» **Task prompt**
Transcribe all of the data exactly, leaving nothing out.

» **Record extracts**
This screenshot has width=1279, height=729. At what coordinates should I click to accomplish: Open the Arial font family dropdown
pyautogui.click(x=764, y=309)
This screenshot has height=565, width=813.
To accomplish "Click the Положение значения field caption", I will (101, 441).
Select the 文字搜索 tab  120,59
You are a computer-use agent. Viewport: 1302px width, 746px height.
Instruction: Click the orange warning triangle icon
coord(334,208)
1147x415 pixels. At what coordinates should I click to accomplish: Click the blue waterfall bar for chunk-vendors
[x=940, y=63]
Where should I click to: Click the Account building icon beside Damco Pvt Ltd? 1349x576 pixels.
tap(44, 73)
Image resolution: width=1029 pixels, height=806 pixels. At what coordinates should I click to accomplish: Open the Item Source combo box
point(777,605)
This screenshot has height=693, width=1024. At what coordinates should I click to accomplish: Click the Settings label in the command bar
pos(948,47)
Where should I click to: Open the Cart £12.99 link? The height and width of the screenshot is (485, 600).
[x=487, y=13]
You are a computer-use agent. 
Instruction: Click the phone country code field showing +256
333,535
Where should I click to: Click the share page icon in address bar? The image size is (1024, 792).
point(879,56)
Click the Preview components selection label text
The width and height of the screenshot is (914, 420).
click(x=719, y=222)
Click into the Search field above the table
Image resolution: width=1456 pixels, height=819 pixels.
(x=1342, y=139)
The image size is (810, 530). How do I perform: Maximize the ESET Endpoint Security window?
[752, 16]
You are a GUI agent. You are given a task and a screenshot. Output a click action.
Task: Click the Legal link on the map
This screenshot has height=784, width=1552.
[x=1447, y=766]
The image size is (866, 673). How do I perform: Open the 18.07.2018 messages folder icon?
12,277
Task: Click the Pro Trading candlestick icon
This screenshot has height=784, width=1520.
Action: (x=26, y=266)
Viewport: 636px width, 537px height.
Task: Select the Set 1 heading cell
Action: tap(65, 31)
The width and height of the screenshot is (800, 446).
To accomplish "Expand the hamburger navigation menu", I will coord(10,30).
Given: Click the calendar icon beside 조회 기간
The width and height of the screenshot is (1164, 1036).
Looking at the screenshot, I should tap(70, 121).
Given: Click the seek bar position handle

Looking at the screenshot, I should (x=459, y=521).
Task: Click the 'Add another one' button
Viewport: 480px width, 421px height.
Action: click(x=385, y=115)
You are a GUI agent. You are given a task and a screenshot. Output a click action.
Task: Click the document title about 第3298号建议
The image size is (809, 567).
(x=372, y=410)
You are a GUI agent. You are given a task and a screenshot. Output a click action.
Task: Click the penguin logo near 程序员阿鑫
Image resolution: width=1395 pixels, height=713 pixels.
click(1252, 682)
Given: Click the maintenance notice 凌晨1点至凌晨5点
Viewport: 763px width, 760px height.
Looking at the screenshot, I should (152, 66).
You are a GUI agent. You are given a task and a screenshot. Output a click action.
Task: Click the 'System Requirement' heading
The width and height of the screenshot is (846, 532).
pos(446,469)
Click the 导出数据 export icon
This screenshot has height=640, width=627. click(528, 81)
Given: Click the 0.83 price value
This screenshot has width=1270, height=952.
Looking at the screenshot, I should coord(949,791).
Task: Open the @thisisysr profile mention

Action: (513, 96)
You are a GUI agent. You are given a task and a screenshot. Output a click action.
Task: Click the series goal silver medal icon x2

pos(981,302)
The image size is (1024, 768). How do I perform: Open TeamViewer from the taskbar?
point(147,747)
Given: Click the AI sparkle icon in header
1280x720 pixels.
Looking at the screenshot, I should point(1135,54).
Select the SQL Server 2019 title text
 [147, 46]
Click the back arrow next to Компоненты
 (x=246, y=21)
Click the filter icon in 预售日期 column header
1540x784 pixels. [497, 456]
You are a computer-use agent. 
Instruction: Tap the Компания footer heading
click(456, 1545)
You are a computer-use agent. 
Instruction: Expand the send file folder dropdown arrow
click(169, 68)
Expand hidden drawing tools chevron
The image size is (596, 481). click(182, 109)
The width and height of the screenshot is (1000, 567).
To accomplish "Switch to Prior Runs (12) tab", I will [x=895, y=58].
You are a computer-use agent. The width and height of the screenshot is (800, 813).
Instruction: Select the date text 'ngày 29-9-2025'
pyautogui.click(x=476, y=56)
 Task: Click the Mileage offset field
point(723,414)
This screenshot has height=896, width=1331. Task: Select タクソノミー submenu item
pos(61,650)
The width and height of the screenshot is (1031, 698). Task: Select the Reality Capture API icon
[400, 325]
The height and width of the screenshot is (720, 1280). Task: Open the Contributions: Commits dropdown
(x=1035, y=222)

» **Response to this exercise**
This screenshot has width=1279, height=729. At what coordinates should I click to accomplish: Open the Arial font family dropdown
pyautogui.click(x=764, y=309)
This screenshot has height=565, width=813.
To accomplish "Click the Положение значения field caption", I will (101, 441).
Select the 文字搜索 tab  120,59
You are a computer-use agent. Viewport: 1302px width, 746px height.
Instruction: Click the orange warning triangle icon
coord(334,208)
1147x415 pixels. At what coordinates should I click to accomplish: Click the blue waterfall bar for chunk-vendors
[x=940, y=63]
Where should I click to: Click the Account building icon beside Damco Pvt Ltd? 1349x576 pixels.
tap(44, 73)
Image resolution: width=1029 pixels, height=806 pixels. At what coordinates should I click to accomplish: Open the Item Source combo box
point(777,605)
This screenshot has height=693, width=1024. At what coordinates should I click to accomplish: Click the Settings label in the command bar
pos(948,47)
Where should I click to: Open the Cart £12.99 link? The height and width of the screenshot is (485, 600).
[x=487, y=13]
You are a computer-use agent. 
Instruction: Click the phone country code field showing +256
333,535
Where should I click to: Click the share page icon in address bar? The image size is (1024, 792).
point(879,56)
Click the Preview components selection label text
The width and height of the screenshot is (914, 420).
click(x=719, y=222)
Click into the Search field above the table
Image resolution: width=1456 pixels, height=819 pixels.
(x=1342, y=139)
The image size is (810, 530). How do I perform: Maximize the ESET Endpoint Security window?
[752, 16]
You are a GUI agent. You are given a task and a screenshot. Output a click action.
Task: Click the Legal link on the map
This screenshot has height=784, width=1552.
[x=1447, y=766]
The image size is (866, 673). How do I perform: Open the 18.07.2018 messages folder icon?
12,277
Task: Click the Pro Trading candlestick icon
This screenshot has height=784, width=1520.
Action: (x=26, y=266)
Viewport: 636px width, 537px height.
Task: Select the Set 1 heading cell
Action: tap(65, 31)
The width and height of the screenshot is (800, 446).
To accomplish "Expand the hamburger navigation menu", I will coord(10,30).
Given: Click the calendar icon beside 조회 기간
The width and height of the screenshot is (1164, 1036).
Looking at the screenshot, I should tap(70, 121).
Given: Click the seek bar position handle

Looking at the screenshot, I should (x=459, y=521).
Task: Click the 'Add another one' button
Viewport: 480px width, 421px height.
Action: click(x=385, y=115)
You are a GUI agent. You are given a task and a screenshot. Output a click action.
Task: Click the document title about 第3298号建议
The image size is (809, 567).
(x=372, y=410)
You are a GUI agent. You are given a task and a screenshot. Output a click action.
Task: Click the penguin logo near 程序员阿鑫
Image resolution: width=1395 pixels, height=713 pixels.
click(1252, 682)
Given: Click the maintenance notice 凌晨1点至凌晨5点
Viewport: 763px width, 760px height.
Looking at the screenshot, I should (152, 66).
You are a GUI agent. You are given a task and a screenshot. Output a click action.
Task: Click the 'System Requirement' heading
The width and height of the screenshot is (846, 532).
pos(446,469)
Click the 导出数据 export icon
This screenshot has height=640, width=627. click(528, 81)
Given: Click the 0.83 price value
This screenshot has width=1270, height=952.
Looking at the screenshot, I should coord(949,791).
Task: Open the @thisisysr profile mention

Action: (513, 96)
You are a GUI agent. You are given a task and a screenshot. Output a click action.
Task: Click the series goal silver medal icon x2

pos(981,302)
The image size is (1024, 768). How do I perform: Open TeamViewer from the taskbar?
point(147,747)
Given: Click the AI sparkle icon in header
1280x720 pixels.
Looking at the screenshot, I should point(1135,54).
Select the SQL Server 2019 title text
 [147, 46]
Click the back arrow next to Компоненты
 (x=246, y=21)
Click the filter icon in 预售日期 column header
1540x784 pixels. [497, 456]
You are a computer-use agent. 
Instruction: Tap the Компания footer heading
click(456, 1545)
You are a computer-use agent. 
Instruction: Expand the send file folder dropdown arrow
click(169, 68)
Expand hidden drawing tools chevron
The image size is (596, 481). click(182, 109)
The width and height of the screenshot is (1000, 567).
To accomplish "Switch to Prior Runs (12) tab", I will [x=895, y=58].
You are a computer-use agent. The width and height of the screenshot is (800, 813).
Instruction: Select the date text 'ngày 29-9-2025'
pyautogui.click(x=476, y=56)
 Task: Click the Mileage offset field
point(723,414)
This screenshot has height=896, width=1331. Task: Select タクソノミー submenu item
pos(61,650)
The width and height of the screenshot is (1031, 698). Task: Select the Reality Capture API icon
[400, 325]
The height and width of the screenshot is (720, 1280). Task: Open the Contributions: Commits dropdown
(x=1035, y=222)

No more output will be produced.